__Reading passage__.
###

I'm a SCBWI member and have been to two national conferences. I don't mean to sound harsh but my impression is that this organization is cashing in big time on the hopes and dreams of thousands of aspiring writers who will never get published. But that is my humble opinion.

Deirdre Mundy said...

Kate-- I believe the 1000 figure is closer to the mark for those of us who DON'T live in CA... Remember, for most people it's not just the conference cost--it's also hotel, food and airfare each way--- If SCBWI held the conference in the midwest some years (Chicago, or St. Louis or Indianapolis) I'd be more likely to go, as it would be DRIVEABLE, and I'd be able to stay with family or friends. But for those of us w/o NY or CA connections the two big conferences are out of reach...

Other professional organizations (ALA, for example) move their conference every year, so that even if memebrs can't afford to go one year, they may be able to make it the next.

Also, even if they only moved the conference to Vegas it would probably be cheaper--air and hotel are more affordable to Vegas than to CA.....

Like I said-- if at some point I start making enough money to cover conferences, I'd probably join and attend... but for most people, Especially those with spouses and children, even the $500 is a bit hard to justify.

###

__What to work on__.
• A. Answer these questions from the SCBWI conference comments:
(i) How many national conferences has the first commenter attended?
(ii) Which organization does Deirdre Mundy name as one that moves its conference every year?
(iii) Which three Midwest cities does she suggest as conference sites?
• B. Repeat the SCBWI conference comments word for word, from "I'm a SCBWI" up to and including "Deirdre Mundy said...".
• C. Go on with the SCBWI conference comments, starting after their last sentence.
The data that follow are separate from the SCBWI conference comments.

__Recorded information__.

###

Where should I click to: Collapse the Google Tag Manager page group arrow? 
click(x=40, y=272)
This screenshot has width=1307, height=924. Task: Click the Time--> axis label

###

__Results by task__.
• A.
(i) Two.
(ii) ALA.
(iii) Chicago, St. Louis and Indianapolis.

• B.
I'm a SCBWI member and have been to two national conferences. I don't mean to sound harsh but my impression is that this organization is cashing in big time on the hopes and dreams of thousands of aspiring writers who will never get published. But that is my humble opinion.

Deirdre Mundy said...

• C.
(Sorry, the whole "x isn't a whole lot of money" thing always boggles the mind. There is no amount that will be "not a lot" to everyone you talk to! But I think that the emphasis on pricey conferences just reaffirms the idea that writing is a rich white lady's game......)

Anonymous said...

Anonymous 11:06,
If that were the case, then why would those of us who have been published multiple times be such huge SCBWI fans?

Yes, there are people in SCBWI who will never get published—but there are many more wannabes and non SCBWI members who think their first clumsy MS is a bestseller waiting to happen who will never get published. But good for SCBWI members for at least trying to learn more about the industry. And good for SCWBI for being there for them.

And good for the all the editors and agents who take their time to come to these events—I can’t imagine they make a lot of money out of it—and before you start telling me how much speakers get paid, think of the countless unpaid hours of going through conference attendees’ submissions after the conference, and in some cases before, and do the math. But perhaps it is worth it for them, because every now and then they do find something that they want to see more of. I have just had a full MS requested because of one of these recent contacts.

Better to aim your disillusionment at the many scam agents and publishers out there—they are the real predators. SCBWI's aims are high-minded and despite the fact that I am published, I will continue to support them wholeheartedly, and continue to send newbies to them—I know that with SCBWI behind them many of them (for all the reasons outlined by a couple of other posters) have a much higher chance of achieving success. At very least along the way, they’ll be able to enjoy the ride with their SCBWI companions.

Jim said...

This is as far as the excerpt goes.